> [MATERIAL]
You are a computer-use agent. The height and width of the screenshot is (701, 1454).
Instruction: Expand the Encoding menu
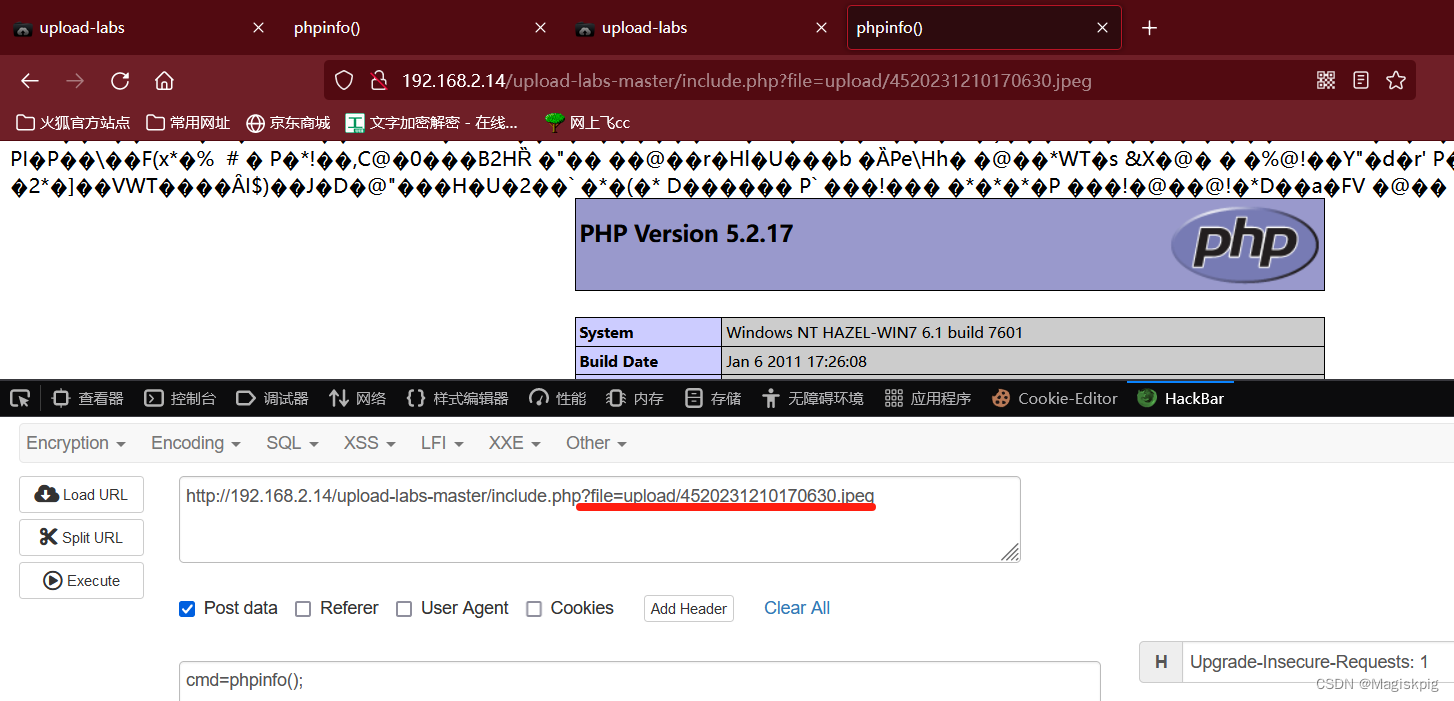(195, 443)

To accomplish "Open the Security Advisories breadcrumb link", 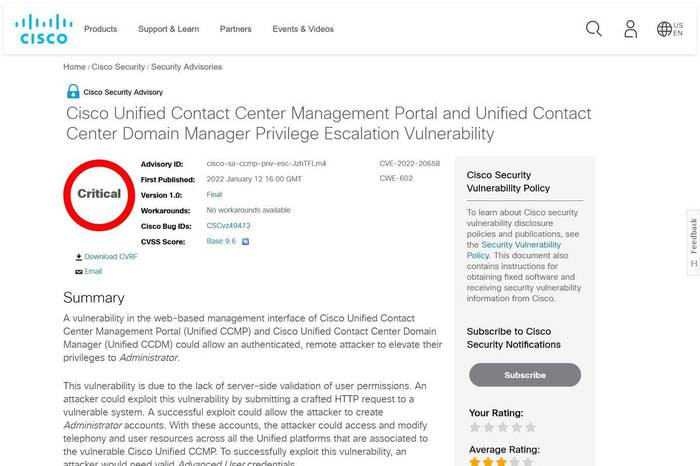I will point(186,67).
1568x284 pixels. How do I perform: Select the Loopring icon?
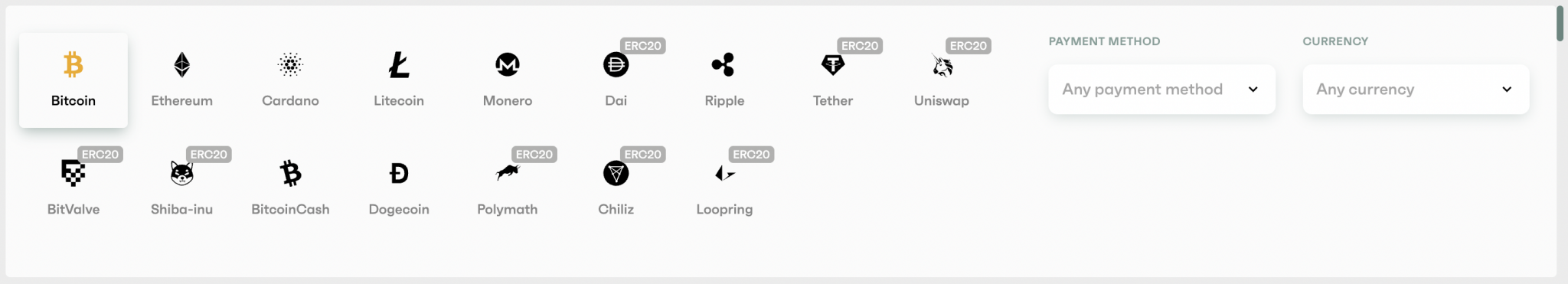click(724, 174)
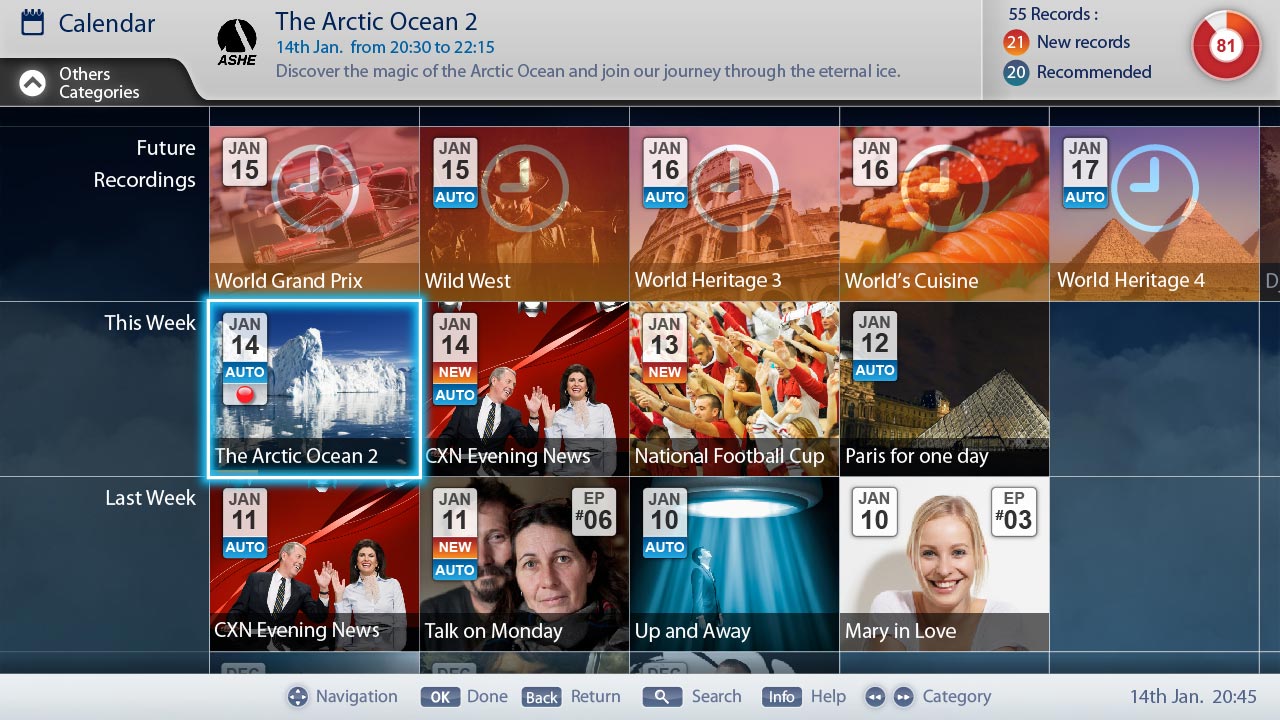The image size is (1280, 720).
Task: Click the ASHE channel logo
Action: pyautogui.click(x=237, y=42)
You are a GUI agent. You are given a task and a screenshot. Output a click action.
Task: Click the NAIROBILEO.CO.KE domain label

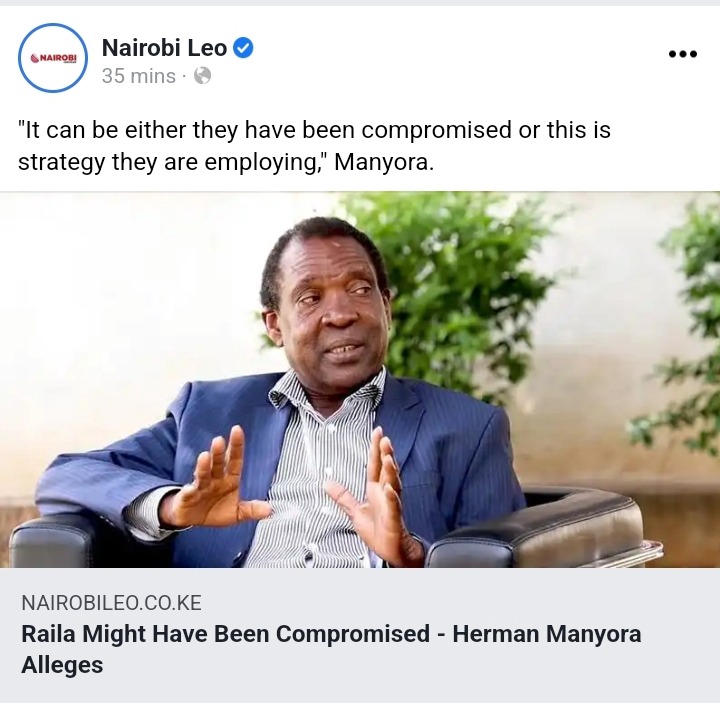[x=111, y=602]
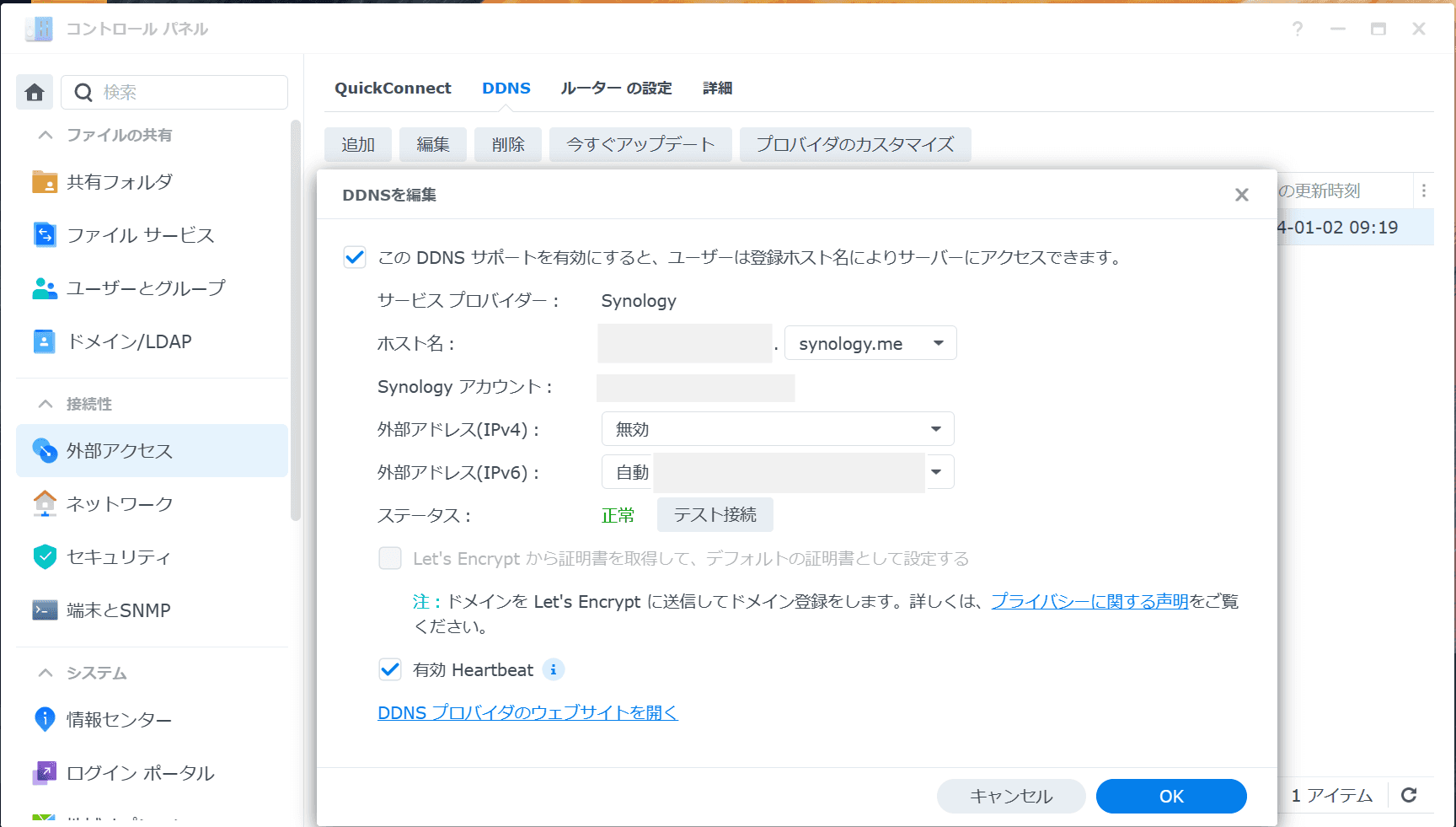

> [TASK DETAILS]
Please print the material again, verbatim, from the line containing "You are a GUI" through the end of the material, and leave out the pictures.

> [WRITTEN SOLUTION]
You are a GUI agent. You are given a task and a screenshot. Output a click action.
Task: Click the NAIROBILEO.CO.KE domain label

[x=111, y=602]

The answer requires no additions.